* _Quoted passage_:
┄┄┄┄┄┄┄┄┄┄┄┄┄┄┄┄┄┄┄┄

Song by Bruce Springsteen

from the album The River
- Released: October 1980
- Recorded: January 1980
- Studio: Power Station, New York City
- Genre: Rock
- Length: 3:54
- Label: Columbia Records
- Songwriter(s): Bruce Springsteen
- Producer(s): Jon Landau, Bruce Springsteen, Steven Van Zandt

= Stolen Car (Bruce Springsteen song) =

"Stolen Car" is a song written and performed by the American singer-songwriter Bruce Springsteen. It was originally released on his fifth album, The River. The version released on The River was recorded at The Power Station in New York in January 1980. An alternative version recorded in July 1979 was released on Tracks in 1998.

==History==
"Stolen Car" was written quickly and first recorded the day after "Hungry Heart. Music critic Clinton Heylin has suggested that it may have begun as a continuation of that song, as "Stolen Car" originally used similar language to explain the marriage failure: "We got married and promised never to part/Then I feel a victim to a hungry heart." "Stolen Car," along with a few other songs on The River including the title track and "Wreck on the Highway", mark a new direction in Bruce Springsteen's songwriting. These ballads, imbued with a sense of hopelessness, foreshadow his next album, Nebraska. Like "The River", "Stolen Car" is an inner-directed, psychological song that deals with a failing marriage. The protagonist of "Stolen Car" is driven by his loneliness to car theft, hoping to get caught but fearing to just disappear. Essentially, he wants to get arrested just to prove he exists. Author June Skinner Sawyers describes the theme of the song to be "the struggle to create meaning for oneself." She notes that it "just tells a story, honestly and simply, offering one of Springsteen's most precise lyrics." Patrick Humphries describes the effect as being similar to the Robert Mitchum film noir Build My Gallows High.

┄┄┄┄┄┄┄┄┄┄┄┄┄┄┄┄┄┄┄┄

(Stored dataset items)
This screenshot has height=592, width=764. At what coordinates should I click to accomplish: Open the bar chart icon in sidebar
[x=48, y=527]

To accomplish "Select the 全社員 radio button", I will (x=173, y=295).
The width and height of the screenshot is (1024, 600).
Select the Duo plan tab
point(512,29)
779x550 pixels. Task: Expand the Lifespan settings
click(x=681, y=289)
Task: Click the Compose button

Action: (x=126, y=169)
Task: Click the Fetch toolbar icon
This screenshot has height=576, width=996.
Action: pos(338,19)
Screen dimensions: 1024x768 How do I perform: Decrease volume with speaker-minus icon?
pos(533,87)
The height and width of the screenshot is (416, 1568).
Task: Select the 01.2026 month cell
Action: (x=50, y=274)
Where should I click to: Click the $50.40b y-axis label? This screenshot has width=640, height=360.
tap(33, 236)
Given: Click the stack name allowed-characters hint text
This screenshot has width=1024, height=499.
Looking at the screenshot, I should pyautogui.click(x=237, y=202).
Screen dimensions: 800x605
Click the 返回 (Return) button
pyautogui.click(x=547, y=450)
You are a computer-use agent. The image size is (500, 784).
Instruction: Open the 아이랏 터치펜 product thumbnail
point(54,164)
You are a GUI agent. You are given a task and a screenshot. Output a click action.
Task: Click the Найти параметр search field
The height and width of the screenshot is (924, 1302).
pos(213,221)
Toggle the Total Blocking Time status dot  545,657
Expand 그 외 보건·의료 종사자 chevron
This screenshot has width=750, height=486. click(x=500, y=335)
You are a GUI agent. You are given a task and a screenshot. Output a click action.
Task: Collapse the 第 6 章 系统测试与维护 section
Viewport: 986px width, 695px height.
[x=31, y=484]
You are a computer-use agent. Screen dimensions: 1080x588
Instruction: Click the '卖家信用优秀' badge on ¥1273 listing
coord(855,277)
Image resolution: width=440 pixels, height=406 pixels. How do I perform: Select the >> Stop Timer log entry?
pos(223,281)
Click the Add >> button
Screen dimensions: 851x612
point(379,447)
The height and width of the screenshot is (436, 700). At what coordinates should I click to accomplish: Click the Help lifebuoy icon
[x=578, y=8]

┄┄┄┄┄┄┄┄┄┄┄┄┄┄┄┄┄┄┄┄

* _Task requirements_:
1. In the article on the song "Stolen Car," reproduce the passage that begins at the words "from the album" and stops after "Tracks in 1998.".
2. According to the article on "Stolen Car," to which film does Patrick Humphries compare the song's effect?

* _Responses by task_:
1.
from the album The River
- Released: October 1980
- Recorded: January 1980
- Studio: Power Station, New York City
- Genre: Rock
- Length: 3:54
- Label: Columbia Records
- Songwriter(s): Bruce Springsteen
- Producer(s): Jon Landau, Bruce Springsteen, Steven Van Zandt

= Stolen Car (Bruce Springsteen song) =

"Stolen Car" is a song written and performed by the American singer-songwriter Bruce Springsteen. It was originally released on his fifth album, The River. The version released on The River was recorded at The Power Station in New York in January 1980. An alternative version recorded in July 1979 was released on Tracks in 1998.

2. The Robert Mitchum film noir Build My Gallows High.